Reactions: Agree 2 | Funny 1


----------



## Barb (Jan 13, 2020)

Gdurfey said:


> Come’on Barbara, don’t be that hard on yourself. As others have already said, the wood is saying “look at me!!!” The bowl shape is nice and great features on the bottom! Well done. Just evaluate and keep learning.
> If you really don’t like them I can send you my address.


Don't get me wrong. I love them! I just know I didn't have to do much to allow them to shine. :) Besides that, one of these is going to my cousin and she would absolutely slay me if I got rid of it. Hahahaha!! And I am always trying to constantly learn. I personally think that's the best feature of this site. People are always willing to help you out so you can learn more. :)

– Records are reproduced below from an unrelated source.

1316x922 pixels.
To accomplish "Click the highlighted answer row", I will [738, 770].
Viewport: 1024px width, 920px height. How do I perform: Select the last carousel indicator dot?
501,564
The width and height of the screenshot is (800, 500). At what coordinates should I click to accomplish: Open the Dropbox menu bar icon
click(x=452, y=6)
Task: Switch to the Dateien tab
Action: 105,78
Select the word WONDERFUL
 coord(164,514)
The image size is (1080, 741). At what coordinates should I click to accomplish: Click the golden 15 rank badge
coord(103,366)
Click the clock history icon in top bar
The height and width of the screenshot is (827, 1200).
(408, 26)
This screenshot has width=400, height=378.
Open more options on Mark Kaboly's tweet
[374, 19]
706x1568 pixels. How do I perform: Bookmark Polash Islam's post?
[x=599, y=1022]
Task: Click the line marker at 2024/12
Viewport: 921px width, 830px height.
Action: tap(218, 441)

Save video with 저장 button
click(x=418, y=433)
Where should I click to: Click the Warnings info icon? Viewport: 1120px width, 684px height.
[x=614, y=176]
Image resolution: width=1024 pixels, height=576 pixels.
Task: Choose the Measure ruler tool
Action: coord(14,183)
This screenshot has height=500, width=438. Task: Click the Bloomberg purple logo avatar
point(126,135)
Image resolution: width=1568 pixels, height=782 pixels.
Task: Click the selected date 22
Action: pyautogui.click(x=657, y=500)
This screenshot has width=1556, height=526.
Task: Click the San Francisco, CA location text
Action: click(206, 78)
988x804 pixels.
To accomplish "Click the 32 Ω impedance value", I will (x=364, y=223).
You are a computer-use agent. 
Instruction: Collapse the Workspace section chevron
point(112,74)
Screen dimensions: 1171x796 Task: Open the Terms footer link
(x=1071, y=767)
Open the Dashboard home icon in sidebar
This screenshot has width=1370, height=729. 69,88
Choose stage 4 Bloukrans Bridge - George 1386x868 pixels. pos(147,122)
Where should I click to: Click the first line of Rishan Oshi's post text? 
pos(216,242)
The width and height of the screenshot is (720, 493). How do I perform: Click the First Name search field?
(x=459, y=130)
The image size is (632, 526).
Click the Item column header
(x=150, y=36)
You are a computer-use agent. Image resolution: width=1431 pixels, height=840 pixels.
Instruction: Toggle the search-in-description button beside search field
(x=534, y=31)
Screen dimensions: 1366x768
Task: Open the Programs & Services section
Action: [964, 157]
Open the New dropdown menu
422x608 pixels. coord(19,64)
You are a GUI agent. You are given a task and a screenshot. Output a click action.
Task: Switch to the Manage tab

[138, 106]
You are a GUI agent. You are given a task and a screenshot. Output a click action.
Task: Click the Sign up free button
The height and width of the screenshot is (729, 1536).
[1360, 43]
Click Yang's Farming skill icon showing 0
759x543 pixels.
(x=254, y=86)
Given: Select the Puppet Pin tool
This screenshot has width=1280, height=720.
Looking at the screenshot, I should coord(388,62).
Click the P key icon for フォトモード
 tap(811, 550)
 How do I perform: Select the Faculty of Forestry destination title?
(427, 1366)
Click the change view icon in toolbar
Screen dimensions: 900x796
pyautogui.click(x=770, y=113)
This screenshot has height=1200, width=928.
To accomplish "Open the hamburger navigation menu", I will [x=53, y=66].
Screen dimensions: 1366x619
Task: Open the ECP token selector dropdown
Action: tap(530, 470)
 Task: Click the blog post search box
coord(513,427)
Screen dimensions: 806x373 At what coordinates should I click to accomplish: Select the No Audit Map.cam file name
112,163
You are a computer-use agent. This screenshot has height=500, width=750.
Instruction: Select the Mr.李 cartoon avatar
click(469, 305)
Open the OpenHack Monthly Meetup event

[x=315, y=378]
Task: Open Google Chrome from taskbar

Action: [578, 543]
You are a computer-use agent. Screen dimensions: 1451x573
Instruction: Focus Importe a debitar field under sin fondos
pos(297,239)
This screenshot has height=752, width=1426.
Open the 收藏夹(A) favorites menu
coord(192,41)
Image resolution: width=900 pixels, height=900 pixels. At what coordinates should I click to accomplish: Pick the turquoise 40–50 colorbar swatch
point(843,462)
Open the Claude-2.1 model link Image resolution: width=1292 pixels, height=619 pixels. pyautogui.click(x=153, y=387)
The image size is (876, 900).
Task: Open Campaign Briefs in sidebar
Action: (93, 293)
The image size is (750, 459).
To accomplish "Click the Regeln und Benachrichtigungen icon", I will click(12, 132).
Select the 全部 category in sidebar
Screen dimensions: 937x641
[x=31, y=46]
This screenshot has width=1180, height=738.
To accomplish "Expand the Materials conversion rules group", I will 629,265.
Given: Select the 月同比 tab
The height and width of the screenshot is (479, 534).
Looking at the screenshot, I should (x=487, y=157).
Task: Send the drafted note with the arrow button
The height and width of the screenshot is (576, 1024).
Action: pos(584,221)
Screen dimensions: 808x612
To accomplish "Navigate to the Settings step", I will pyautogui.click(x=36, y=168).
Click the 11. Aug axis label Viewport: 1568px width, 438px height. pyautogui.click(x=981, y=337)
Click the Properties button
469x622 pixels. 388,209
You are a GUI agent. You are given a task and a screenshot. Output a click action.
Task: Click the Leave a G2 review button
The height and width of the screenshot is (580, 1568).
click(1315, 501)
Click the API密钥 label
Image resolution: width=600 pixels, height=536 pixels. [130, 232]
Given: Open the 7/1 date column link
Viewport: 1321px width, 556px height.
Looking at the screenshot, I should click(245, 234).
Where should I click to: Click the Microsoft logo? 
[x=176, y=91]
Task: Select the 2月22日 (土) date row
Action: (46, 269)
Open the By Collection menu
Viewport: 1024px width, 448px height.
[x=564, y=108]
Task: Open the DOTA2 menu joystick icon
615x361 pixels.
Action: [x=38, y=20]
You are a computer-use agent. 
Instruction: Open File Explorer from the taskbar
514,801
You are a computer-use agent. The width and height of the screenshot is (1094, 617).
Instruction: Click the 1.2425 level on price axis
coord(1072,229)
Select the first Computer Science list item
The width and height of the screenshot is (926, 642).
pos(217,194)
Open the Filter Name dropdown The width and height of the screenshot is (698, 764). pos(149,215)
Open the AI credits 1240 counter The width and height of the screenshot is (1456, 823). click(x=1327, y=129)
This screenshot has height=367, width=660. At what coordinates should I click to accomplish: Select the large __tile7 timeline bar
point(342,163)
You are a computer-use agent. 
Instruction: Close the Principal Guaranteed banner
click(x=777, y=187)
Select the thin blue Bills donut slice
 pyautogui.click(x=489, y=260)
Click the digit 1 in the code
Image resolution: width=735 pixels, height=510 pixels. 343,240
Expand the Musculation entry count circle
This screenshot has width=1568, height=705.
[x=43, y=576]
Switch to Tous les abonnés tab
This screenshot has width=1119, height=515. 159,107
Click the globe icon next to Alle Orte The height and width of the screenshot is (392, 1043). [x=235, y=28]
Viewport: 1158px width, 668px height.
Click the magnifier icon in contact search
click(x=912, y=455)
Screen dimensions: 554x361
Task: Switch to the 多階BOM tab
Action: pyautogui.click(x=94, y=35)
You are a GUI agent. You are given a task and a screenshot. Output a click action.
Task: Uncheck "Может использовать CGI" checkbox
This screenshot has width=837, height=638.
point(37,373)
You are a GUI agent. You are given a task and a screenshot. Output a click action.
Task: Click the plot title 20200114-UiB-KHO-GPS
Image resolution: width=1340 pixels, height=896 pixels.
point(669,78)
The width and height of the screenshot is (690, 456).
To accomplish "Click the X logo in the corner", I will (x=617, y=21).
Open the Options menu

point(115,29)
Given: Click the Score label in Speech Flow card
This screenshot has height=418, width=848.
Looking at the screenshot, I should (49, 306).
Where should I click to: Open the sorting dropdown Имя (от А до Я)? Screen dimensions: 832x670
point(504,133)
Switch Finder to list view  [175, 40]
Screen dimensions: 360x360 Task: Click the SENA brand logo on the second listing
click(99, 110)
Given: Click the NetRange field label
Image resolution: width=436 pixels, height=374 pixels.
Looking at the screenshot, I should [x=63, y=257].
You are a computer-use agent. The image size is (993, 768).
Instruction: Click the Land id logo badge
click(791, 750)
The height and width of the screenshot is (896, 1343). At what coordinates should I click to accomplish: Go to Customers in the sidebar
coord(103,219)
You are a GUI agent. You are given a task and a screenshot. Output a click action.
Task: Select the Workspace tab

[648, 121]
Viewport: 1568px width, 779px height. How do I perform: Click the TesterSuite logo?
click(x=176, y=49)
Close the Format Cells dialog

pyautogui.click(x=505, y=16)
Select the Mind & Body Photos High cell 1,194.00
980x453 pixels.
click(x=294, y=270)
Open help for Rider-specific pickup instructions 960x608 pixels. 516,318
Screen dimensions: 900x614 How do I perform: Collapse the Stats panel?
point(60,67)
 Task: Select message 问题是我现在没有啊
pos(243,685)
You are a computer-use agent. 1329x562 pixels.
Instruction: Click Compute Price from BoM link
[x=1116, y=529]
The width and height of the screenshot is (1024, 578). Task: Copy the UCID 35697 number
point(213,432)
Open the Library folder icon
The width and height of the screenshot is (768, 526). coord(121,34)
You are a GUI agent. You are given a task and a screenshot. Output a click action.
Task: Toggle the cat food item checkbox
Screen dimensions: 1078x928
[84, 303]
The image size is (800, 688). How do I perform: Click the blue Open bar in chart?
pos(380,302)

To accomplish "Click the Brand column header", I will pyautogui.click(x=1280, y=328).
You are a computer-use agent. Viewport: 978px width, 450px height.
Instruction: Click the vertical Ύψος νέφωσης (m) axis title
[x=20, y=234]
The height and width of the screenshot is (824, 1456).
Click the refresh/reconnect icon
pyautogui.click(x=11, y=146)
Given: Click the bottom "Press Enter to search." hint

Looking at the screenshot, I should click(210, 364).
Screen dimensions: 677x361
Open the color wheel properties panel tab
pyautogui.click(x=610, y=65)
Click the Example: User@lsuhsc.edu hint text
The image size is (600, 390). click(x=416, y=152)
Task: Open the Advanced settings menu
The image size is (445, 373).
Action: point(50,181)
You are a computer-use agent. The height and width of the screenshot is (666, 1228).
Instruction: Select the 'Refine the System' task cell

Reactions: Agree 2 | Sincere 1


----------



## ripjack13 (Jan 13, 2020)

Barb, those are great looking. I like the simple shapes.

Reactions: Thank You! 1


----------



## Steve in VA (Jan 13, 2020)

You're right Barb, it's beautiful wood. But I think the bowl design really allows it to shine! Very well done!!!

Reactions: Thank You! 1


----------



## Mike1950 (Jan 14, 2020)

Beautiful bowls- Big leaf has so much variety.

Reactions: Thank You! 1


----------



## barry richardson (Jan 14, 2020)

Pretty bowls, pretty wood!

Reactions: Thank You! 1


----------



## Mike Hill (Jan 15, 2020)

Just picking my jaw off the floor - gorgeous!

Reactions: Thank You! 1


----------



## TimR (Jan 15, 2020)

Nice pair of bowls, especially liking the one on the right with the natural burl edge. Nice personal popcorn size!

Reactions: Thank You! 1


----------



## Lou Currier (Jan 15, 2020)

Beautiful work @Barb

Reactions: Thank You! 1


----------



## Don Wood (Jan 15, 2020)

Beautiful wood and very nice workmanship too

Reactions: Thank You! 1


----------



## Maverick (Jan 15, 2020)

Very nice. I want to start learning how to turn bowls this year so I might be seeking some guidance from you. Beautiful wood features that you have done a magnificent job on letting shine through.

Reactions: Thank You! 1


----------



## Patrude (Jan 15, 2020)

Eye candy written all over those. Nicely done

Reactions: Thank You! 1


----------



## Barb (Jan 15, 2020)

Maverick said:


> Very nice. I want to start learning how to turn bowls this year so I might be seeking some guidance from you. Beautiful wood features that you have done a magnificent job on letting shine through.


I appreciate the compliment but I'm still learning how to turn bowls myself. If there is ever anything I can pass on that no else has(which I doubt), then I'll do it immediately!


----------



## TMAC (Jan 16, 2020)

Those are really nice. Makes me want to get out in my shop!

Reactions: Thank You! 1 | Agree 1


----------



## Courtland (Jan 16, 2020)

Great pieces!

Reactions: Thank You! 1


----------



## DKMD (Jan 17, 2020)

Nice work! I think I’d pick the one on the right because of that little foot detail, but they’re both beautiful !

Reactions: Thank You! 1


----------



## Barb (Jan 17, 2020)

DKMD said:


> Nice work! I think I’d pick the one on the right because of that little foot detail, but they’re both beautiful !


Thank you. I agree the one on the right won out a bit more because of the live edge too. I’ll eventually try to sell it once I get my crap together lol.

Reactions: Like 1


----------